入院期間中の世相の動き

肺炎で入院したのは6月22日。当日の守山市の気候は最高気温29.5度、最低気温17.4度で平年よりやや暑いかなと感じたものの穏やかな天気だった。

入院して暫くは39度代の高熱にうなされ、テレビ放送もろくに見られない状態だったが、この間6月28日より7月8日にかけて岡山・広島・愛媛を中心に、停滞した梅雨前線の影響で大雨となり、各地で河川の増水、堤防の決壊、山崩れによる土砂の大量流出が発生し、各地で住宅の倒壊・流失などの大被害をもたらした。

濁流の中に、二階まで浸水した家の屋根で救出を待つ人、ヘリコプターやボートで救出される人達がテレビ画面に写し出された。

雨が止み、水が引き始めると次いで照りつける太陽の下に、家や道路を押しつぶした無数の岩や倒木が堆積し、重機が入れない場所で住民やボランティアの人達による懸命の作業が続いた。特に、半壊して住めそうにない家の中からの土砂掻き出しなど、まるで賽の河原の石積みのような作業を続ける人達の姿が胸を打った。

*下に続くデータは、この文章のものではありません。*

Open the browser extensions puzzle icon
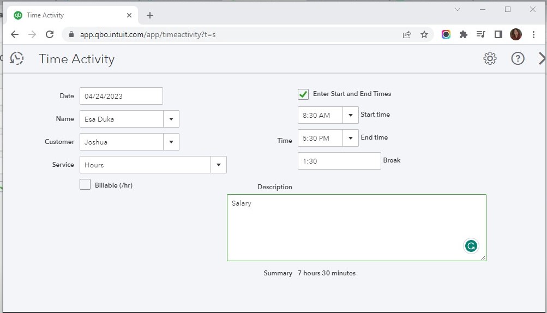 point(464,34)
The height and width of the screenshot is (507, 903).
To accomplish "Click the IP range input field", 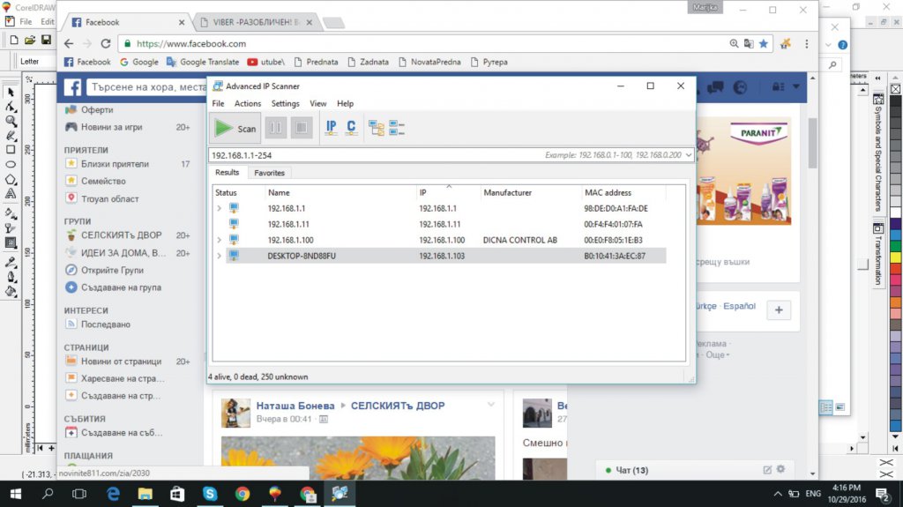I will coord(370,155).
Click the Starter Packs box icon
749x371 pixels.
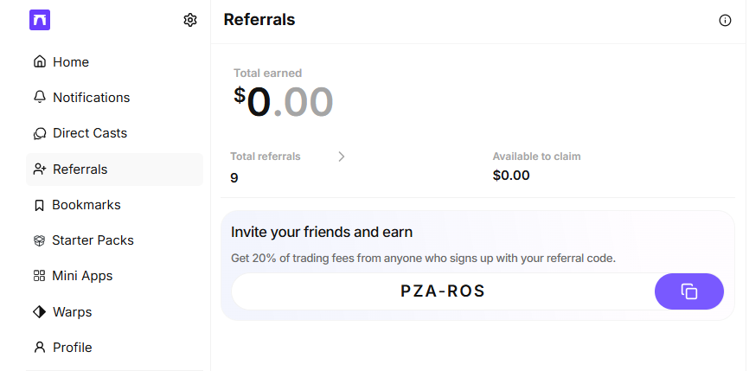[39, 240]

続いて、未曾有の酷暑。連日38度を越す日が続き。40度に達する地方も出て来た。熱中症による死亡が相次ぎ、学校の部活など自粛するところが続いた。この猛暑の中で、被災地の作業にも影響が出て15分の作業の後10分休憩をするなど、作業の進捗が進まなかった。堆積する土砂や倒木のためライフラインも直撃し、断水・停電の町が多い。照りつける太陽の下で給水を待つ列が続いた。

こんな絶望的な生活をする人達を、別世界のような暑さ知らずの涼しい病室でテレビで見ている自分に罪悪感をもたらしたのは当然だろう。

7月2日、桂歌丸が亡くなった。笑点の大ファンである私にはショックだったが、死因が肺疾患という私の今の病気に近いだけにイヤな気がした。年齢は私より一才年上だけの同世代である。私も近くなったかなと落ち込んでしまった。

こんな中、緊急の災害対策と無関係な国会では、意味不明の議員定数増、IR法案など急ぐ必要のない法案が強行に通ってしまった。政治なんて好きなように勝手にやっておれとヤケのような気にさせられた。

入院中に起こったことである。一ヶ月間冷房で冷え切った身体を、38度の猛暑の街へ退院した。